Alien Love

by FRED CHARUNDER-MACHARRUNDEIRA, Alternate Reality News Service Science Writer

Everybody is curious about extraterrestrial biology. Will alien beings have six arms and four legs, or merely four arms and six legs? Will they have mouths and tongues capable of communicating with us, and, more importantly, will they have anything to say that's worth listening to? Will the design of their nervous systems enable them to appreciate Mamma Mia?

Good questions, all. But, mostly, people want to know: if aliens exist, will we be able to have sex with them?

Exobiologist (somebody who studies alien biology, not to be confused with a skin cream that gets the dirt out of your pores) Betty-Lou Bialosky laughed at the question. "No, actually, I'm laughing at your tie," she corrected me. "How do you get it up your nose like that?"

After I dealt with my haberdashery malfunction, Bialosky, a researcher at the Astounding Science University of Ontario, explained that it would be possible for human beings to mate with aliens thanks to the anthropic principle. According to the anthropic (Latin for: as you always suspected, you are the centre of the universe) principle, the physical laws that we all know and love developed in order to make possible the beings that made High School: The Musical. Any aliens we might encounter, would, by this theory, be bi-pedal and carbon based and, therefore, disposed to enjoying bad television musicals, as well as being imminently mateable.

?It's like...on the original Star Trek," Bialosky explained, "Spock was half human, half Vulcan. Obviously, alien sex will be possible, only, hopefully, without the pointy ears."

Other exobiologists (really, not a skin cream - why do you persist in this mistaken belief?) disagree with that optimistic assessment. "You'd be better off trying to have sex with your vacuum cleaner!" snorted Melanie Haeber, a researcher at the Outer Limits Institute. "If we ever meet aliens, it will be because they are so advanced that they come to us, because lord knows we're never going to be advanced enough to get to them."

A race sufficiently advanced to travel to Earth, Haeber argued, would likely have evolved beyond us, making sex between the two species highly unlikely. "They would most likely be disembodied intelligences with really deep voices," she stated. "Sort of like the Metrons on the original Star Trek.
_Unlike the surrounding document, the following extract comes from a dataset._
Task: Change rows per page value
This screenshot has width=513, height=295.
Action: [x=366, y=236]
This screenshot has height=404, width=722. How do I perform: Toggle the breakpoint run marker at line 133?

You can't exactly mate with a gas cloud, although, I suppose, it would be possible that it could excite the pleasure centres of the human brain - ooooh!"

Clearly, the possibility of sex with a highly evolved, disembodied intelligence excited the pleasure centres of Haeber's brain.

A third possibility is that aliens will have appendages that satisfy human beings in new ways. "Consider William S. Burroughs' Mugwumps," exobiologist (look, you really have to get over this whole "skin cream" thing - it makes absolutely no sense and, in any case, it's making you look like a flake and we're trying to have an adult discussion about a serious subject of scientific speculation here) Alexander Fieresine mused. "They have...extensions that look like human sex organs, but, when you suck on them, they excrete a very powerful drug."

Fieresine, of no fixed academic address, pointed out that aliens could reproduce in a variety of ways, including asexually (aka: the No Fun Option), hermaphroditically (aka: the Talk To The Hand Option) and even in groups of 12 or more (aka: the Do We Have To Spell It Out For You? Option). "Because their reproductive capabilities evolved under different environmental conditions, their sexuality could, to us, look like anything from slam dancing to wallpapering your child's bedroom. We just don't know...we just don't know...

"Exciting, isn't it?"

"Well, sure, I suppose aliens could be like that," Haeber objected. "They could have 27 vaginas. They could satisfy all your sexual needs with vibrating fingers. They could be anything that we can imagine. But, without some sort of scientific theory backing these ideas, they're just idle speculations."

"Besides," Bialosky added, "Fieresine didn't use a metaphorical reference to Star Trek! What self-respecting alien biologist would talk about his work without some kind of reference to the classic fictional study of alien life?"

Even Enterprise?

"Oh, it's easy for an untrained layperson to criticize exobiology," Bialosky defensively responded. "But, even the least of the Star Trek spin-offs has a lot to teach us. About a lot of things. So, why not sex with aliens?"

Although there seems substantial disagreement among the experts as to the possibility of human beings having sex with aliens, it's as nothing compared to the wide variety of beliefs on possible alien mating rituals. Despite this, there is one thing that everybody can agree on: exobiologists (alright, alright, they help give your skin a smooth, healthy pinkish glow) are all science fiction nerds!